1 Fadhma Aïth Mansour Amrouche est née en 1882 à Tizi Hibel, le village de la Kabylie (Algérie) qui a vu aussi naître, vingt ans plus tard, le romancier Mouloud Feraoun. Elle est la mère des deux écrivains Jean-El Mouhoub et Taos Amrouche. Baptisée chrétienne à l’âge de seize ans, elle a vécu avec un déchirement identitaire qui l’a vouée à l’errance. Histoire de ma vie est son unique récit qu’elle a écrit sur demande de son fils Jean-El Mouhoub et qui a été publié en 1968, une année après son décès le9 juillet en 1967, à l’âge de quatre-vingt-cinq ans, à l’hôpital de Saint-Brice-en-Coglès, en Bretagne (France). Elle a rédigé son autobiographie pendant le mois d’août 1946, à Tunis, qu’elle a complété avec un épilogue en juin 1962 à Paris.

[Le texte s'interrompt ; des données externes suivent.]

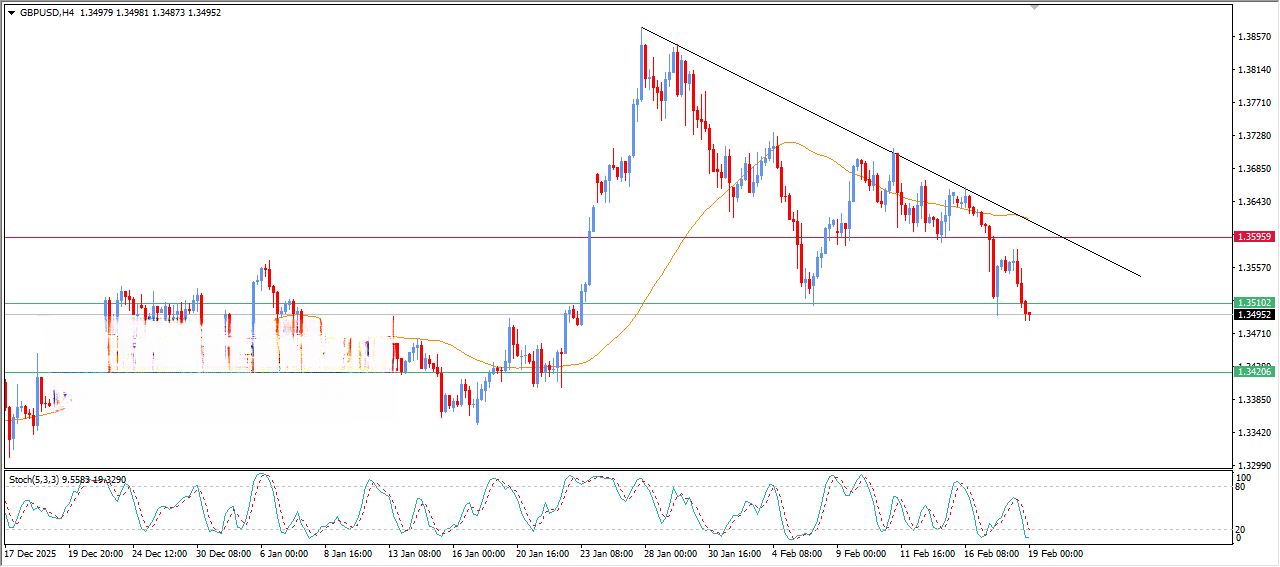
Task: Click the 1.33420 price axis label
Action: [x=1254, y=433]
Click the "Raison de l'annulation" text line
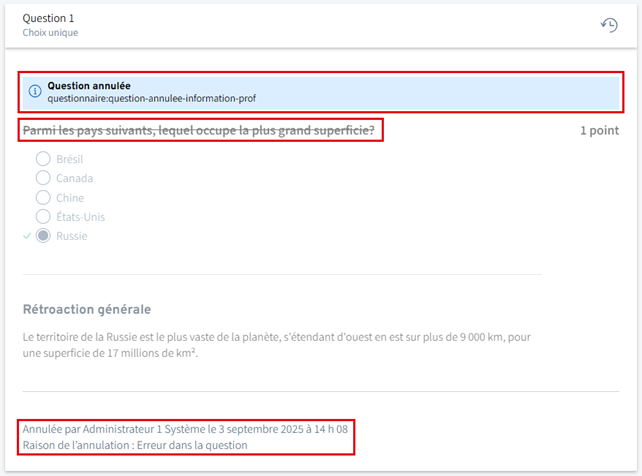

2 Taos Amrouche, de son prénom chrétien Marie-Louise, est née le 4 mars 1913 à Tunis, pays d’exil, dès 1910, de ses parents Belkacem Ou-Amrouche et Fadhma Aïth Mansour. Elle a pris le prénom Marguerite en hommage à sa mère. Elle est l’auteure de quatre romans dont Jacinthe noire (1947) est le premier roman féminin algérien selon Jean Déjeux, parce qu’écrit entre 1934 et 1939. Outre Rue des tambourins (1960), l’Amant imaginaire (1975), Solitude ma mère (1995) et le recueil de contes et de poésie Le grain magique (1966), Taos Amrouche a aussi été auteure d’émissions radiophoniques et surtout d’une riche discographie rassemblant des chants traditionnels kabyles recueillis de la bouche de sa mère. Elle est décédée le 2 avril 1976 en France.